Asset Management or Strategic Planning Department
This department is responsible for continuously evaluating the profitability of all the rail corridors in a railroad system. They decide how to dispose of the property, if needed. You can request system diagram maps from this department.
This department schedules and operates trains and maintains the rolling stock and track. Operating personnel often have a deep understanding of the corridor. If you know someone in this department, ask them about their understanding of the corridor, such as the condition of existing structures, any drainage issues and other maintenance problems. The regional manager may also be able to assist in a tour of the corridor.
This department evaluates contracts and issues opinions on labor, government and business- relations matters. The legal department also submits filings to the Surface Transportation Board (STB). The legal department can furnish copies of abandonment applications, notices and other legal documents and is sometimes the most receptive to rail-trail negotiations.
Real Estate Department
This department manages real estate assets and is responsible for maximizing corporate returns on any real estate investment, including selling property that is officially abandoned. You will have to negotiate with the real estate department for acquisition if the corridor is already abandoned, and some railroads may require their involvement pre-abandonment as well. Staff in the department will have access to valuation maps and information about property easements.
Public Affairs Department
This department monitors state and local politics that may affect the railroad via attorneys that are assigned to a region or state. A public affairs representative may be more than willing to assist on high-profile, widely supported projects. They can also act as a liaison between departments.
Understanding the interests and options of the railroads will enhance your negotiations. Learning from other trail managers who have dealt with the same railroad company is a great way to find good contacts within the railroad. Use RTC's Trails and Greenways listserv to connect with other trail managers across the country. You should also become knowledgeable about the railroad company's history and current state of operations. Contacts, financial information, operating statistics and more can be accessed on most websites. The seven Class I railroads in the United States are:
- BNSF Railway
- CSX Transportation
- Grand Truck Corporation (subsidiary of the Canadian National Railway)
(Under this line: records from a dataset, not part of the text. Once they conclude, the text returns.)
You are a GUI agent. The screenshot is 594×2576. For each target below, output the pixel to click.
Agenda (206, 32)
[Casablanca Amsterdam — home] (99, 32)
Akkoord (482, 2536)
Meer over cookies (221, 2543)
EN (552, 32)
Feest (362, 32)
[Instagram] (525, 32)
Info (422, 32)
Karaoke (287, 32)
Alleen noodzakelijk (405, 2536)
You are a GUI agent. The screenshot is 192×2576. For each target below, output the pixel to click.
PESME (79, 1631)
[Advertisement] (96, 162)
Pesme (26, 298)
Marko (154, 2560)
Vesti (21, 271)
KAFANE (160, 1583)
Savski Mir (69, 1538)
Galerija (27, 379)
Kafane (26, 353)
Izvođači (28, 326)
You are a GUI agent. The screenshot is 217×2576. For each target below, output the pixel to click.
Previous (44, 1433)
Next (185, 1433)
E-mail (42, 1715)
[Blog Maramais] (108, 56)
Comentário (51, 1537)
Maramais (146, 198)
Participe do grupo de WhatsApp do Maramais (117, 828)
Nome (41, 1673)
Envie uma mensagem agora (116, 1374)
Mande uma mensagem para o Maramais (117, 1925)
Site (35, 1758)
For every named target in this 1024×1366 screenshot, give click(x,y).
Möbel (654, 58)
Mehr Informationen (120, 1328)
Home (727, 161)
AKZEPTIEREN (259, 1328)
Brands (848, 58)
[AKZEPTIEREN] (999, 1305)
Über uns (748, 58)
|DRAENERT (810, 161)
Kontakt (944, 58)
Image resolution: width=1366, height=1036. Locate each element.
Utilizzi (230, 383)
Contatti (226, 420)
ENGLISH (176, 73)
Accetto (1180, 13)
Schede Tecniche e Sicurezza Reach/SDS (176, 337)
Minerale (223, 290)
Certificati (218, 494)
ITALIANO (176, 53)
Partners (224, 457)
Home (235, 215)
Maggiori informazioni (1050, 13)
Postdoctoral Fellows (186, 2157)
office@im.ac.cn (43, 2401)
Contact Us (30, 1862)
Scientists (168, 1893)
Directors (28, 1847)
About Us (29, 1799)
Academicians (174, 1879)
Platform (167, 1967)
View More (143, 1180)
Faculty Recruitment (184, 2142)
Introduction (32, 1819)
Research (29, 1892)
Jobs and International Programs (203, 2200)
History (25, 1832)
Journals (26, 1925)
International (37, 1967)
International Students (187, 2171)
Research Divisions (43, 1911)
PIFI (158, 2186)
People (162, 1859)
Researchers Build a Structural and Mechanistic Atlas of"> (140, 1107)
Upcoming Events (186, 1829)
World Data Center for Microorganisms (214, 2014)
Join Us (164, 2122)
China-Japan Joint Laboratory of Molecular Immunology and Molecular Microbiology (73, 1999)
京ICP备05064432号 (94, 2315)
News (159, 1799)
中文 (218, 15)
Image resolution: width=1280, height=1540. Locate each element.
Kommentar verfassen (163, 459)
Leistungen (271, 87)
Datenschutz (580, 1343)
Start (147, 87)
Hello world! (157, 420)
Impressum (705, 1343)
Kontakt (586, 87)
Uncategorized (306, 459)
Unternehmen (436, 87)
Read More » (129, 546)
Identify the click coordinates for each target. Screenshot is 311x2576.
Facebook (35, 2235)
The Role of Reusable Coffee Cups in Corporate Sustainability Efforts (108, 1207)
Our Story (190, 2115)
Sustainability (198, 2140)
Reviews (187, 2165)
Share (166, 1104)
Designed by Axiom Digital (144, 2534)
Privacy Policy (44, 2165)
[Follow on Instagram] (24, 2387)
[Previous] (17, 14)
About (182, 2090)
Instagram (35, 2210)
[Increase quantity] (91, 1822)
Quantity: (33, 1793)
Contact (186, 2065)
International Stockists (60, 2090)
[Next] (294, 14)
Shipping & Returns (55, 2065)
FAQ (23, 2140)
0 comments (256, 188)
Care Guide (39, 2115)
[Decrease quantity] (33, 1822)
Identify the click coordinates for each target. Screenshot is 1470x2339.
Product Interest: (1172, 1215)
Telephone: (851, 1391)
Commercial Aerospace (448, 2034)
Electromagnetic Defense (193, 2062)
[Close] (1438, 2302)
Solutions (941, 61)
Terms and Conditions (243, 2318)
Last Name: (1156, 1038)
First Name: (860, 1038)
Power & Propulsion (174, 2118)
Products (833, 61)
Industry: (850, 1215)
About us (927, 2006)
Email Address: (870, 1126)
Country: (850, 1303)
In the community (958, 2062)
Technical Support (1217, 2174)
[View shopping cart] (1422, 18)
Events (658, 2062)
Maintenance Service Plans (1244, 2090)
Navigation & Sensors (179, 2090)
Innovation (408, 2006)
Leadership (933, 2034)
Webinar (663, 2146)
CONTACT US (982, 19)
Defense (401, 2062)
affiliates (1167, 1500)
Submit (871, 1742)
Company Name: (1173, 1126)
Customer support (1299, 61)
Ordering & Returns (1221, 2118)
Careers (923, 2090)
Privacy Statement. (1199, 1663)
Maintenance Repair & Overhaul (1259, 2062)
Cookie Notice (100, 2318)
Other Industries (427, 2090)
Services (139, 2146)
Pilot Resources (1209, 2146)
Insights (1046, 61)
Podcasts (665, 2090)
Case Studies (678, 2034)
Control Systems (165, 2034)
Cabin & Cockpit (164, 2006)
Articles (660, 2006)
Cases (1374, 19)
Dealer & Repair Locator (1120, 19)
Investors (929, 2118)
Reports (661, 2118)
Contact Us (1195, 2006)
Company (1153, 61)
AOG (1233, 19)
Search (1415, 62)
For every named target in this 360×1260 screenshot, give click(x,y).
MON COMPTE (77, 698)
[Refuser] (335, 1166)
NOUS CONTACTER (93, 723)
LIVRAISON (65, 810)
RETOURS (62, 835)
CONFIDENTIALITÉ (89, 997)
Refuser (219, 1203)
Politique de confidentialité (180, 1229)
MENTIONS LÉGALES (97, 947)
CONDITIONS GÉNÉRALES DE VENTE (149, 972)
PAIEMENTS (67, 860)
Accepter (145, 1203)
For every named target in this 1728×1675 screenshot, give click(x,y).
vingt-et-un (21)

- Kansas City Southern Railway
- Norfolk Southern Railway
- Soo Line Railroad (subsidiary of the Canadian Pacific Railway)
- Union Pacific Railroad
Regional and short line railroads (Class II and Class III) may be easier to contact since they are much smaller companies that usually have local offices. Search the American Short Line and Regional Railroad Association's directory of members for local contact information.
Once you have established a relationship with the railroad, your negotiations may lead to a preliminary agreement for gaining site control, setting a purchase price and establishing an acquisition process and timeline. Acquiring Rail Corridors: A How To Manual will help guide you through the process and provide tips on negotiating with the railroad.